<<<<

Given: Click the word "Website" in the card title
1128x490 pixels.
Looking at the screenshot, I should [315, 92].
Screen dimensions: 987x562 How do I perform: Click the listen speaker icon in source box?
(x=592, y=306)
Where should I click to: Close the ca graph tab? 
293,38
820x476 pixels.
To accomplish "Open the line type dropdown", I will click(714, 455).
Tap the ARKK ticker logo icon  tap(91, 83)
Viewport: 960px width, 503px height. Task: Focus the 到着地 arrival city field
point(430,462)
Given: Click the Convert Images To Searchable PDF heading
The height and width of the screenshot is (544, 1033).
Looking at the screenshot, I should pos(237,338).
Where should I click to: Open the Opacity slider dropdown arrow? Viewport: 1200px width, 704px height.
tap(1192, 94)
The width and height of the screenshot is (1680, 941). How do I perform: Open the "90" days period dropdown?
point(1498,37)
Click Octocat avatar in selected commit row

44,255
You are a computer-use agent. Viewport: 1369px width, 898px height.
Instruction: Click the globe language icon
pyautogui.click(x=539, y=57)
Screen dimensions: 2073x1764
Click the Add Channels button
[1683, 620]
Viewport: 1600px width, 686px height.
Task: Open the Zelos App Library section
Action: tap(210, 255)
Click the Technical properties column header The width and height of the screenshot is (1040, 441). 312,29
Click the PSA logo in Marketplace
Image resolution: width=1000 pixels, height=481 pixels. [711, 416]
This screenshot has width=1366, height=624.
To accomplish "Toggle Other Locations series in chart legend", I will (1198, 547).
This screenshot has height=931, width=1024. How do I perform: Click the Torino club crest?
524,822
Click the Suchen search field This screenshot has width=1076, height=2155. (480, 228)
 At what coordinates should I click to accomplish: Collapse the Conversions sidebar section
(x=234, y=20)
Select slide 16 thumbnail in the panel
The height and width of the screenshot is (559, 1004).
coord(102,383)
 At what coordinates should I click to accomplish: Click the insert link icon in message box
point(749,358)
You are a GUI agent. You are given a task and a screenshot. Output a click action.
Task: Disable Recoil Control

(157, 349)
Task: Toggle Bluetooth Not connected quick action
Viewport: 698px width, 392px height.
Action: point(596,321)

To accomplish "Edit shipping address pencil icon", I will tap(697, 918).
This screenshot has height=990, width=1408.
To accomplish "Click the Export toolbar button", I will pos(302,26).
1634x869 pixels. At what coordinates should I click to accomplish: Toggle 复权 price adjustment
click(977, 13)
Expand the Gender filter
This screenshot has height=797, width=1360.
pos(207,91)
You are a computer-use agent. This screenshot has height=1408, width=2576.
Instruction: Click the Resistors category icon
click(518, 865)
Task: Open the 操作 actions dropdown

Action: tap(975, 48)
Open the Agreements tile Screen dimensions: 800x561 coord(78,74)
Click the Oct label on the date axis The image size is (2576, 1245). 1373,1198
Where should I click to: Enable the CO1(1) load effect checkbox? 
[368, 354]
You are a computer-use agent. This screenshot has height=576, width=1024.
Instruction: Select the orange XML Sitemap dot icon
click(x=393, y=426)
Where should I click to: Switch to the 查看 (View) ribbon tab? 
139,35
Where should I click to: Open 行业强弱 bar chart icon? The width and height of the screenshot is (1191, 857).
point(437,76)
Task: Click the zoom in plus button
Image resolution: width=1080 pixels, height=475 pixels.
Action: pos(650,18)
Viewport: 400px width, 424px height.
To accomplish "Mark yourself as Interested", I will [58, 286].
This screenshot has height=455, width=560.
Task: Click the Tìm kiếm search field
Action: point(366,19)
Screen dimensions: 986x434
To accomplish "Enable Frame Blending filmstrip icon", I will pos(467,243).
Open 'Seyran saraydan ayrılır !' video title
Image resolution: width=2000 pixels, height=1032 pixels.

>>>>

What to do: Set out the data from the line with "Task: Toggle Bluetooth" through the line with "I will pos(302,26).", inclusive, as a numbered list, omitting any blank lines.

Exercise output:
1. Task: Toggle Bluetooth Not connected quick action
2. Viewport: 698px width, 392px height.
3. Action: point(596,321)
4. To accomplish "Edit shipping address pencil icon", I will tap(697, 918).
5. This screenshot has height=990, width=1408.
6. To accomplish "Click the Export toolbar button", I will pos(302,26).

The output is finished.